Press Release: UBC SunSITE(TM)
The University of British Columbia Mathematics department is pleased to announce the launch of the newest member of the global network of SunSITE (TM) Internet sites, funded by a donation of $135,000 of servers, workstations and software from Sun Microsystems, Inc. The UBC SunSITE (URL http://sunsite.ubc.ca) went on-line December 15, 1997.
The goals of the Sun SITE (Software, Information and Technology Exchange) program are to provide easy, global access to free software and tools, act as a repository for key Sun, local, and government information, promote development and research of new Internet tools, and to launch new Internet-based applications.
Sun's donation to the UBC Mathematics department will help to fund the Living Mathematics project, whose goal is the research, development, and deployment of internet-based technologies for teaching, learning, communicating and exploring mathematics. Additional funding for this project has come from the Pacific Institute for the Mathematical Sciences (PIms).
The Living Mathematics project, headed by Bill Casselman and Djun Kim, began taking shape about two and a half years ago, shortly after Sun's Java® programming language was publicly released. Inspired by the possibilities of presenting interactive, dynamic content on the world-wide web, several members of the department began writing Java applets to demonstrate various aspects of Mathematics.
In the Summer of 1996, Djun Kim, a Ph.D. student in the Mathematics department, and Jim Morey, at the time a Masters student, were independent winners in Sun's JavaCup programming contest (Morey had previously won the grand prize in Sun's earlier Java contest for an interactive, animated version of Euclid's proof of Pythagoras' theorem.) Encouraged by this success, Kim decided to apply to Sun for a grant to further develop the work being done in the department on interactive presentation of Mathematics on the Web.
Sun's Java language gave programmers the ability to `Write Once, Run Anywhere'. A group of a half dozen researchers and students at the UBC mathematics department saw an immediate application to mathematics classroom demonstrations and resources. ``It was a completely natural extension of a direction that we were already following. Perhaps the most satisfying aspect of the project so far has been the incredible response of our students to our programs and demonstrations.''
The UBC SunSITE server will host a new web-based electronic Journal, The Electronic Mathematician, focused on applications of computer technology to mathematics, including many of the tools used to build the interactive mathematics texts developed at the UBC Mathematics department. According to Kim: ``Our goal is to present Mathematics as the dynamic, multi-layered, multi-dimensional subject that it is. In a sense, we're contributing to the construction of a new medium for the communication of mathematics.''
The server will also be a publicly accessible archive of software, information and resources related to mathematics, as well as mirroring other archives of a wide range of software and information for Sun customers.

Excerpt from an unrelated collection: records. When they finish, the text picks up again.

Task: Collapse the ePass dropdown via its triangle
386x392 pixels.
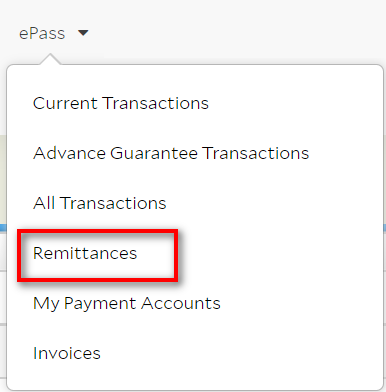Action: click(83, 33)
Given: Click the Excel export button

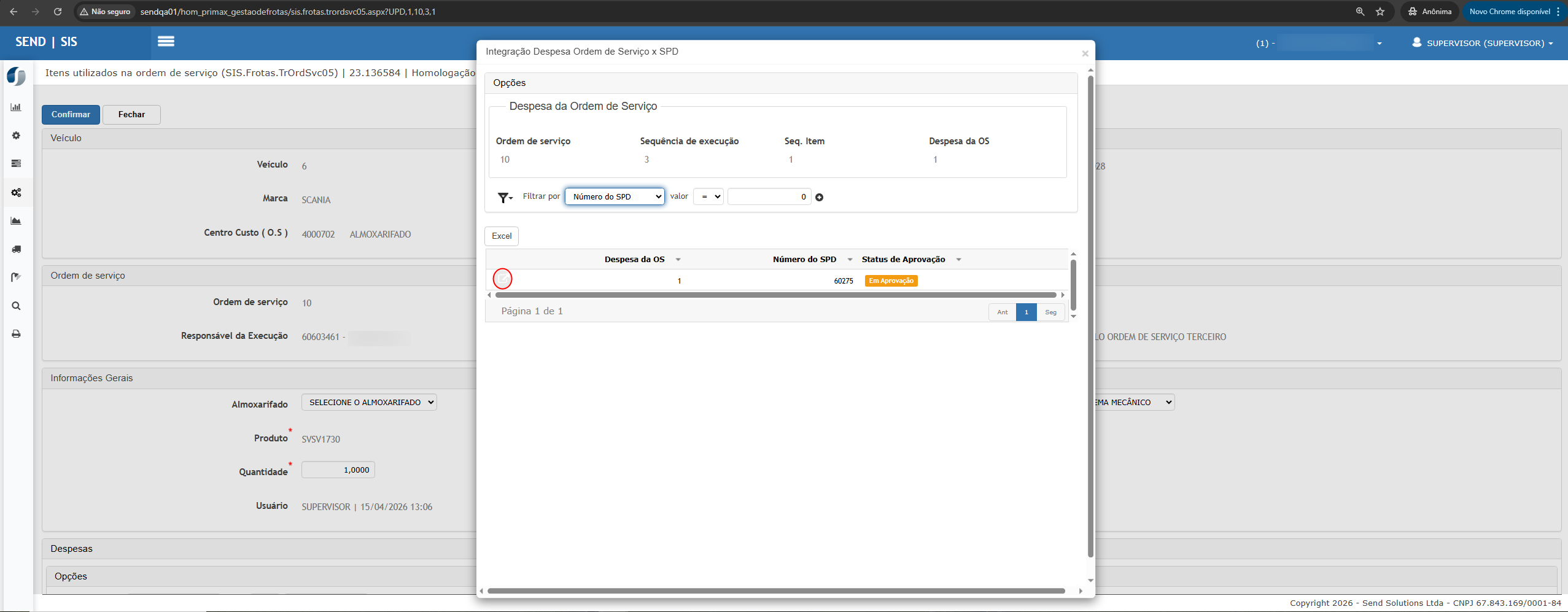Looking at the screenshot, I should tap(502, 236).
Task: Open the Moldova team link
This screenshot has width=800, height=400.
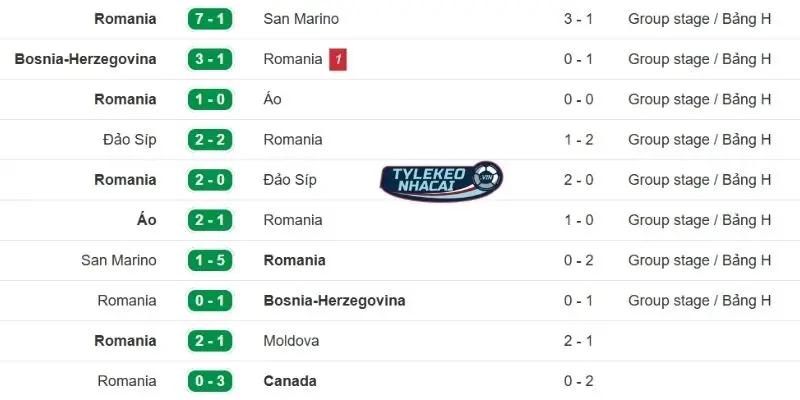Action: (291, 341)
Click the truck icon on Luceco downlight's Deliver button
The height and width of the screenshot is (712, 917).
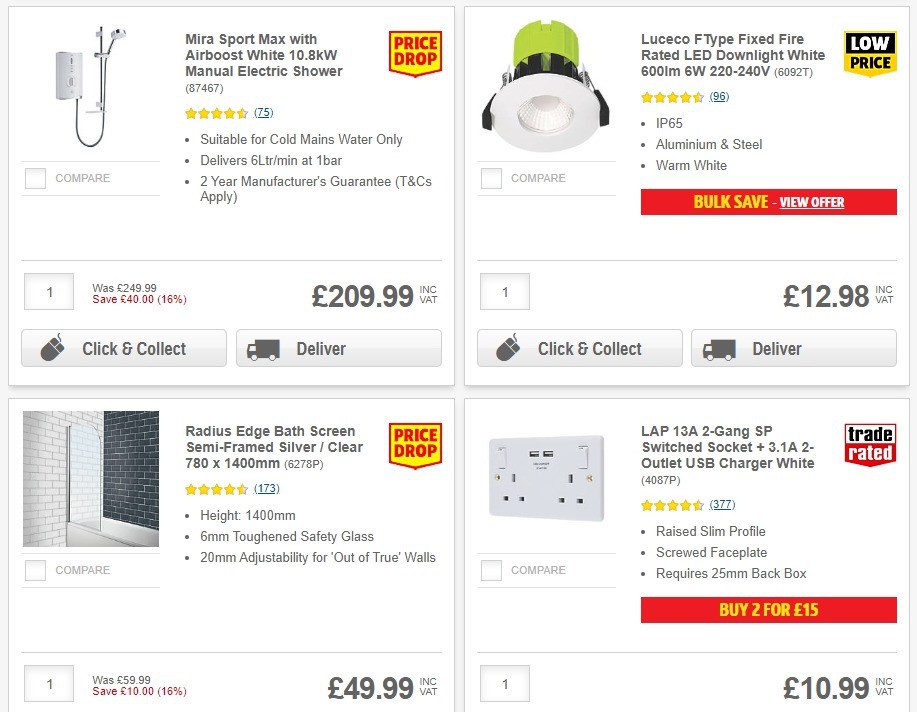(719, 348)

Additional content will be hosted on this system for various partners (to be announced), selected on the basis of interest, originality, depth, quality, "coolness", focus, and Local/Regional relevance. ``The world-wide web has often been characterized as lacking depth. We're interested in doing our part to remedying that.'' The UBC SunSITE will provide server space, access to equipment and computer resources, and technical and design expertise to qualifying partners.